I'm trying to prove that $GL_n(\mathbb{C})$ is pathwise connected, without explicitly constructing paths.
 A: No, the preimage of a (pathwise) connected set under a continuous map has no reason to be connected. For examples, consider the projection $\pi \colon X\times Y \to X$ where $Y$ is a discrete space (with more than one point), or maps with discrete domain (these are automatically continuous).

I'm trying to prove that $GL_n(ℂ)$ is pathwise connected, without explicitly constructing paths.

Depending on what counts as explicit, we can prove it more or less easily.
First way, almost explicit paths:
Let $A \in GL_n(\mathbb{C})$. Consider $\varphi \colon \mathbb{C} \to M_n(\mathbb{C});\; \varphi(z) = (1-z)\cdot A + z\cdot I$. Then $p = \det \circ \varphi$ is a polynomial (of degree $\leqslant n^2$) with $p(0) \neq 0 \neq p(1)$, hence has only finitely many zeros. Choose a path $\gamma$ in $\mathbb{C}$ from $0$ to $1$ that avoids the zeros of $p$.
Then $\varphi \circ \gamma$ is a path in $GL_n(\mathbb{C})$ connecting $A$ and $I$.
That was easy.
Second way, no paths, but heavy machinery:
Definition: Let $D \subset \mathbb{C}^n$ open. A subset $E \subset D$ is thin in $D$ if it is locally contained in the zero set of a non-constant holomorphic function, i.e.
$$\bigl(\forall x\in D\bigr) \bigl(\exists U \in \mathcal{V}(x)\bigr) \bigl(\exists f \in \mathcal{O}(U)\setminus\{0\}\bigr)\bigl(E\cap U \subset Z(f)\bigr).$$
Proposition: Let $D \subset \mathbb{C}^n$ open and connected. Let $E \subset D$ thin in $D$. Then $D \setminus E$ is connected.
The proposition is proved in most (hopefully) books on several complex variables, for example, it's corollary 3.6 in chapter I of Range's "Holomorphic Functions and Integral Representations in Several Complex Variables".

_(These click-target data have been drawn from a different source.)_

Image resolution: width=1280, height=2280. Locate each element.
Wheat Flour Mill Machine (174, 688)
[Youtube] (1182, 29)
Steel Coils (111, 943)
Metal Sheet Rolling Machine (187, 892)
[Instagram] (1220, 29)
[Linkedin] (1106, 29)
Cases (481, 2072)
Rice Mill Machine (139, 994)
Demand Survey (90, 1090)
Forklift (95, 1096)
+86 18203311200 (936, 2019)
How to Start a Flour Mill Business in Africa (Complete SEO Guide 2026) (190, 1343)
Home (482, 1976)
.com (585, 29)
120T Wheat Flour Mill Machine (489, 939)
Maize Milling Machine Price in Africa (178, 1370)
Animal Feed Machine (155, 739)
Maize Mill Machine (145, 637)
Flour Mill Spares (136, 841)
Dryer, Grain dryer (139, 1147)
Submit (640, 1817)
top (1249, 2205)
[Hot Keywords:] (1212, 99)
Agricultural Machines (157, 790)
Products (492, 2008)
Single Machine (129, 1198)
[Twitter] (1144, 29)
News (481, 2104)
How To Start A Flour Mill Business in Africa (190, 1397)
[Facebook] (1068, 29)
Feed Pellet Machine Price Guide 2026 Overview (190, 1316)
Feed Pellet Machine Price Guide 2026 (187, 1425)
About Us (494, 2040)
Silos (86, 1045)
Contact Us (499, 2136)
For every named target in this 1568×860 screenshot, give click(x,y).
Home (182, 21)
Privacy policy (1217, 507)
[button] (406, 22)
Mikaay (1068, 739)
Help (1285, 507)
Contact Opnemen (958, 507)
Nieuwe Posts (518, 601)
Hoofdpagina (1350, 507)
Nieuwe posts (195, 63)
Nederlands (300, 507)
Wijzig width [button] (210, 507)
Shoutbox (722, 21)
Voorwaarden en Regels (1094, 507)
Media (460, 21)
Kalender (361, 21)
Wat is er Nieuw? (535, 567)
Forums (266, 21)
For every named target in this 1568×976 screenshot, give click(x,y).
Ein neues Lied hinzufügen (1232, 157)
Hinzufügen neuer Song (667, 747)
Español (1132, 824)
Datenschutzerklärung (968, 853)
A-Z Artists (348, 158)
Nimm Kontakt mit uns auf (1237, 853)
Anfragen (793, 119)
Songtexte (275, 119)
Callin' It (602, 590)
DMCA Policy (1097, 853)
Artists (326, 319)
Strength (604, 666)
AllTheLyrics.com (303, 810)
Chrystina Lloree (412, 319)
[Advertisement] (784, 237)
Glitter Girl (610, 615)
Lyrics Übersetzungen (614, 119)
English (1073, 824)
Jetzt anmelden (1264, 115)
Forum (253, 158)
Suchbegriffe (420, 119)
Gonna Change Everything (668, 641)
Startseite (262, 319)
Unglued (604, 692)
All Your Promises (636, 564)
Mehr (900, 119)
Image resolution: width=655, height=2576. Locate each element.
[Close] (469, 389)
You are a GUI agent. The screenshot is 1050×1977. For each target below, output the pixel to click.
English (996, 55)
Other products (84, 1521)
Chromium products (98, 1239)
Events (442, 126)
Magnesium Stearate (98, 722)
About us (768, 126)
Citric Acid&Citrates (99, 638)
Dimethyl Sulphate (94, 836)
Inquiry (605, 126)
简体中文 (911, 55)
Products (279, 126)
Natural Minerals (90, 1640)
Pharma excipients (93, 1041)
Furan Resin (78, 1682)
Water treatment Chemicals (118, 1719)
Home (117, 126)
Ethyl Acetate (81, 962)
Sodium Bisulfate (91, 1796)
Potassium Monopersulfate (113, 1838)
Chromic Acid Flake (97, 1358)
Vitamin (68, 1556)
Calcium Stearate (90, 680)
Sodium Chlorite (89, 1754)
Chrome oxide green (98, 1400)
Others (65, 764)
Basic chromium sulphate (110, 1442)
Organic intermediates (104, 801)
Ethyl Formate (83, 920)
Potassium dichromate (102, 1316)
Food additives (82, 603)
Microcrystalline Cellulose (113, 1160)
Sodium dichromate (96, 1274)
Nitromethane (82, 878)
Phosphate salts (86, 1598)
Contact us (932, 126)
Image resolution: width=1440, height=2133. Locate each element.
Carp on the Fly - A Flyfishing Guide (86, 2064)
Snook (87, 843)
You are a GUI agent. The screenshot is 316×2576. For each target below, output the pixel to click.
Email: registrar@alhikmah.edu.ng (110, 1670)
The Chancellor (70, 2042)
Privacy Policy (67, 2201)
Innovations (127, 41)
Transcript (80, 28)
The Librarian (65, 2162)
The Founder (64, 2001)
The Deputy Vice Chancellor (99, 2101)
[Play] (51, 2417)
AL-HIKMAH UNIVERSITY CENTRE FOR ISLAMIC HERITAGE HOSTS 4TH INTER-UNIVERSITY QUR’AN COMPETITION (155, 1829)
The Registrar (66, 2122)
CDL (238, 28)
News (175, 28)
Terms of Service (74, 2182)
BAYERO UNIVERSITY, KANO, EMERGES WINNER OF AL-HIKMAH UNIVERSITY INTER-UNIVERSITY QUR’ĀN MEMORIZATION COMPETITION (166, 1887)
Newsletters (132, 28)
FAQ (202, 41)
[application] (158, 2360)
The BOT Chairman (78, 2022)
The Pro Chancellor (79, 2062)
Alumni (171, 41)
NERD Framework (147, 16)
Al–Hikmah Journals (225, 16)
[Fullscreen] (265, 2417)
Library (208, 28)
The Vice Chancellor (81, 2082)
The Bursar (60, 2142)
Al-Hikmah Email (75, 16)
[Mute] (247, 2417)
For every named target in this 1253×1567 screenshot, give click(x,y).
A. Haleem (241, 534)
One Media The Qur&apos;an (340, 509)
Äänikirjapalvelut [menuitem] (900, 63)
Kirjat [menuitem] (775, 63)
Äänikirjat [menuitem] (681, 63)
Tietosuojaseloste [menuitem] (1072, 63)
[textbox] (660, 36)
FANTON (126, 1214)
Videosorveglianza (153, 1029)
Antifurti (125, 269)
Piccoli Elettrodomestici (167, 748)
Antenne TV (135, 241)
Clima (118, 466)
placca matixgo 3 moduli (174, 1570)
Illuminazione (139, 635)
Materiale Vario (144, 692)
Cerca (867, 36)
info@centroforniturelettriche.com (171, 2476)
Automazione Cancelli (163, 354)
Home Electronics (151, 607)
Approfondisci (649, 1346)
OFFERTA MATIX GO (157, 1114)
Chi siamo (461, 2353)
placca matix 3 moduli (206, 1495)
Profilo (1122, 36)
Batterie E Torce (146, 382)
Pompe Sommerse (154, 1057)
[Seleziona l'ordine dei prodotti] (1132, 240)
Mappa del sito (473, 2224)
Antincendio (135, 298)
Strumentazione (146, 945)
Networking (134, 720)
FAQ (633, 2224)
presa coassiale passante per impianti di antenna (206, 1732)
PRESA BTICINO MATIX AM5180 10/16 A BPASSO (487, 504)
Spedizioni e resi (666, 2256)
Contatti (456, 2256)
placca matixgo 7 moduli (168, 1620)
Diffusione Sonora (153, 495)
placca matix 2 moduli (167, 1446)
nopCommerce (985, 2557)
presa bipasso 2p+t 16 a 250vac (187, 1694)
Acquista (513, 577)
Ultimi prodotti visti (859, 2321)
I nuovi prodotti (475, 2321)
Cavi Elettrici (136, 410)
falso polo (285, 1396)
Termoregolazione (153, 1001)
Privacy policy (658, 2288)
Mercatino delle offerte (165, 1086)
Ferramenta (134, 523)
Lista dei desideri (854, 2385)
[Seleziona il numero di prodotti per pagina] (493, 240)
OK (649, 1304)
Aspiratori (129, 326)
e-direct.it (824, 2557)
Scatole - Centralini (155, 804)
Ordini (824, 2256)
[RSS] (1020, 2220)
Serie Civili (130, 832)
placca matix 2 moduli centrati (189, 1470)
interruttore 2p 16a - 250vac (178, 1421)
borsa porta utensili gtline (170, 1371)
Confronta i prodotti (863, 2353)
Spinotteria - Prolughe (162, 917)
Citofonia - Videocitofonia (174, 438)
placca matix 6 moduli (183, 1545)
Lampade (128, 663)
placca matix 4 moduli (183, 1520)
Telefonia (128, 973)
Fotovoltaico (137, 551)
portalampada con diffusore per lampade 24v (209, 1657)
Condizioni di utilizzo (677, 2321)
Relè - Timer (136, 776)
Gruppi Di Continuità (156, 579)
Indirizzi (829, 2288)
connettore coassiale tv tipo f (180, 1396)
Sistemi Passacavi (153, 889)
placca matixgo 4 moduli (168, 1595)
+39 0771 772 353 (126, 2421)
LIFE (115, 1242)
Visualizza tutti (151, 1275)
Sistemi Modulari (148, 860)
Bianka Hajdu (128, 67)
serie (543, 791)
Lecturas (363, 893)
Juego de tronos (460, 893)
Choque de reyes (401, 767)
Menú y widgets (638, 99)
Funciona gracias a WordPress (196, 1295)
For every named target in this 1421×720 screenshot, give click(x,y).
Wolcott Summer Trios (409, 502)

Armed with that heavy machinery, we now observe that $E = M_n(\mathbb{C}) \setminus GL_n(\mathbb{C})$ is the zero set of a non-constant holomorphic function (the determinant), hence thin. Therefore $GL_n(\mathbb{C}) = M_n(\mathbb{C}) \setminus E$ is connected, since the vector space $M_n(\mathbb{C})$ is connected. $GL_n(\mathbb{C})$ is also open, hence it is pathwise connected.